Segment Start: Excerpted data

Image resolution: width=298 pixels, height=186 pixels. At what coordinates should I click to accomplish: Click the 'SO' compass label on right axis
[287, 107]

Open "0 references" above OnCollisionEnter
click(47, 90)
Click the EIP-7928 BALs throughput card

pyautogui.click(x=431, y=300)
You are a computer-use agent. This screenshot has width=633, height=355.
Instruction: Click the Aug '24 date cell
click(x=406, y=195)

Segment End: Excerpted data
Segment Start: Excerpted data

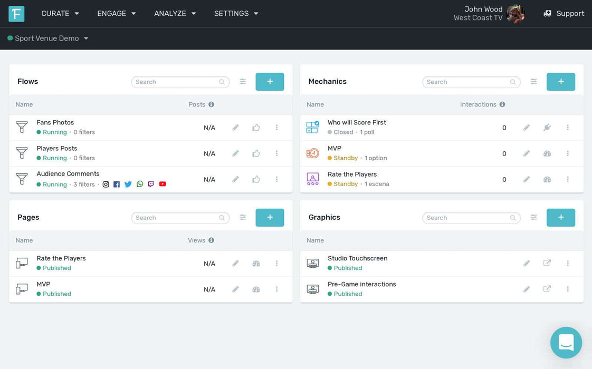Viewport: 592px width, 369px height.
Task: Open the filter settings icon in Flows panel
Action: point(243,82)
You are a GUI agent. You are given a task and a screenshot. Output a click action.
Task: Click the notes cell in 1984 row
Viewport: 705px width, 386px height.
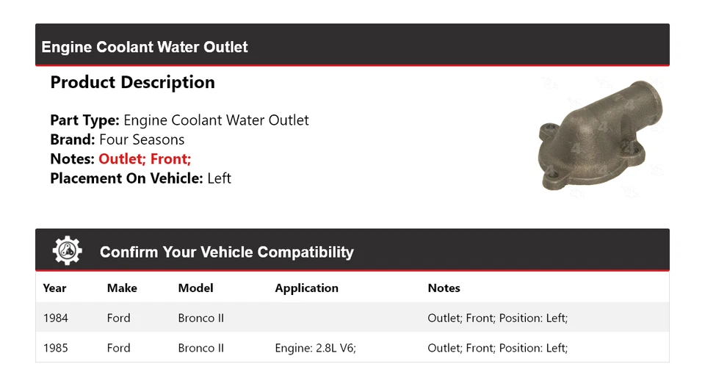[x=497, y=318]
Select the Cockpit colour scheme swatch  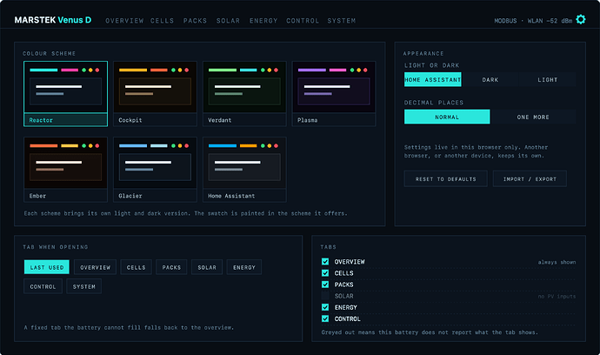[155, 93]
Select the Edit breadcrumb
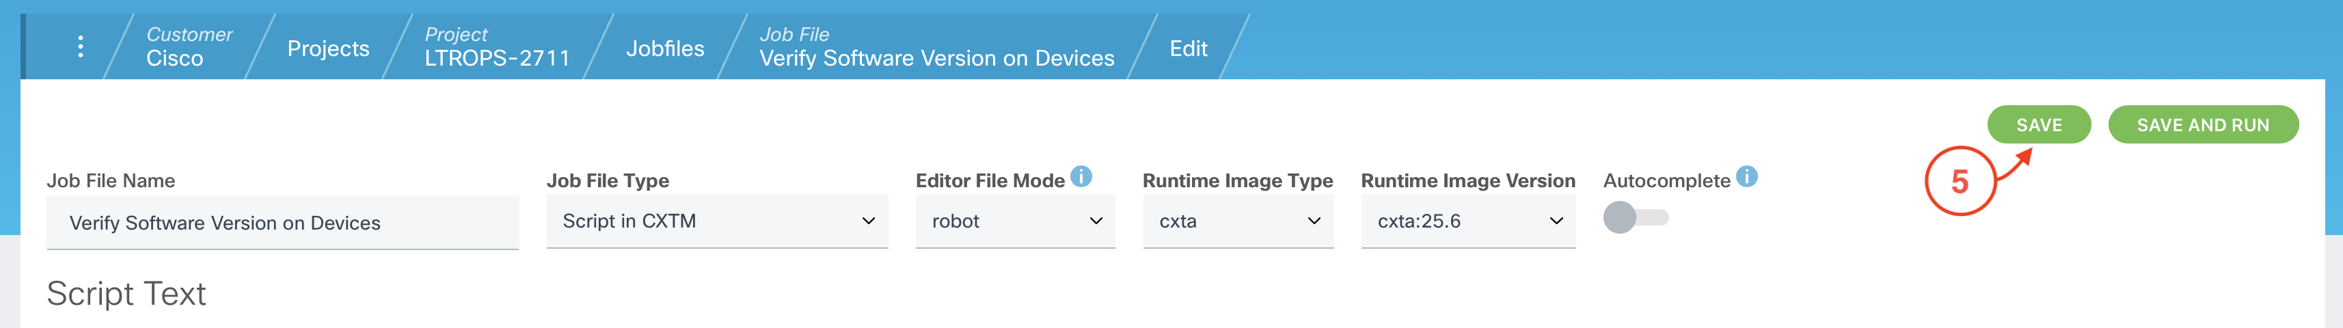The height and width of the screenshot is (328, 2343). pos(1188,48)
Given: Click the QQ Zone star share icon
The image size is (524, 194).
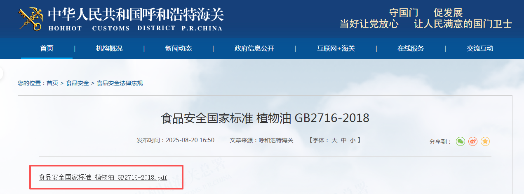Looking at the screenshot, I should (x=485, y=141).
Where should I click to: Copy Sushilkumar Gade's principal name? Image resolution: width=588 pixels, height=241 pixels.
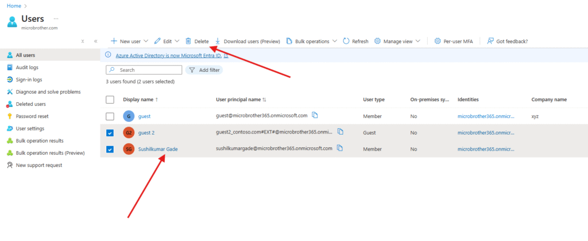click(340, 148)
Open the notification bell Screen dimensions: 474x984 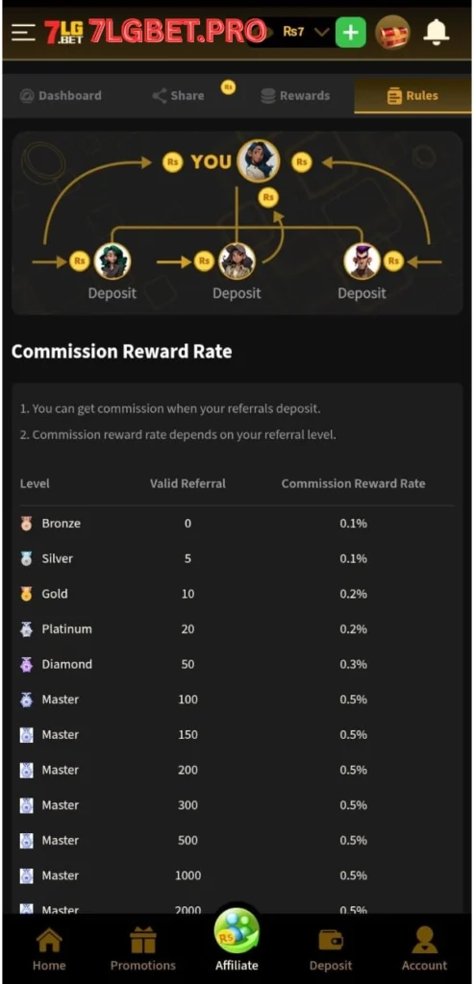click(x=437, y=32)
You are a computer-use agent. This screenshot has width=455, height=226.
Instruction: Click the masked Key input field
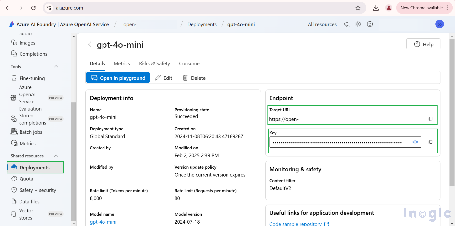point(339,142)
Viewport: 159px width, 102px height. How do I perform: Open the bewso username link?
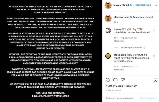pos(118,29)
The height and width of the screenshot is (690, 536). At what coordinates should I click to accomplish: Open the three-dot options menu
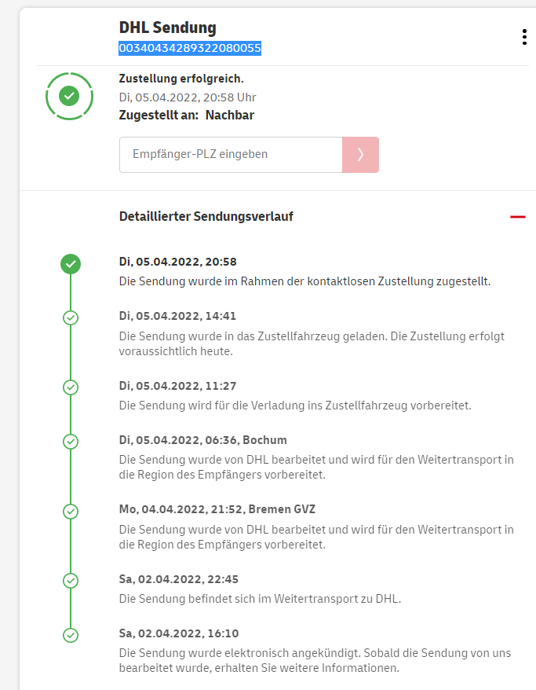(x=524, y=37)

Segment End: Excerpted data
Segment Start: Excerpted data

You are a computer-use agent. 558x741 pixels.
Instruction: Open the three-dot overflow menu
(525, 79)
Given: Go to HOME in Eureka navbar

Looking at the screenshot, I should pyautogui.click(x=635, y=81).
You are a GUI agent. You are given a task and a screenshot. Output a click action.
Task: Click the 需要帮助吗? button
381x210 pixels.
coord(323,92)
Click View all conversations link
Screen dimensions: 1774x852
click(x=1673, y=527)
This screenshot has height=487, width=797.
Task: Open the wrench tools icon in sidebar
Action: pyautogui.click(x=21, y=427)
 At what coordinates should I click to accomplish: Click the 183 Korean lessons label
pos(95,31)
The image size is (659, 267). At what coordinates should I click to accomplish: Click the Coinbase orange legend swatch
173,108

Segment End: Excerpted data

- _Task to carry out_
Lines of the listing above that contain the word "agent" should all be returned.

- _The answer_
You are a computer-use agent. This screenshot has width=633, height=355.
You are a GUI agent. You are given a task and a screenshot. Output a click action.
You are a computer-use agent. This screenshot has width=455, height=226.
You are a computer-use agent. 558x741 pixels.
You are a GUI agent. You are given a task and a screenshot. Output a click action.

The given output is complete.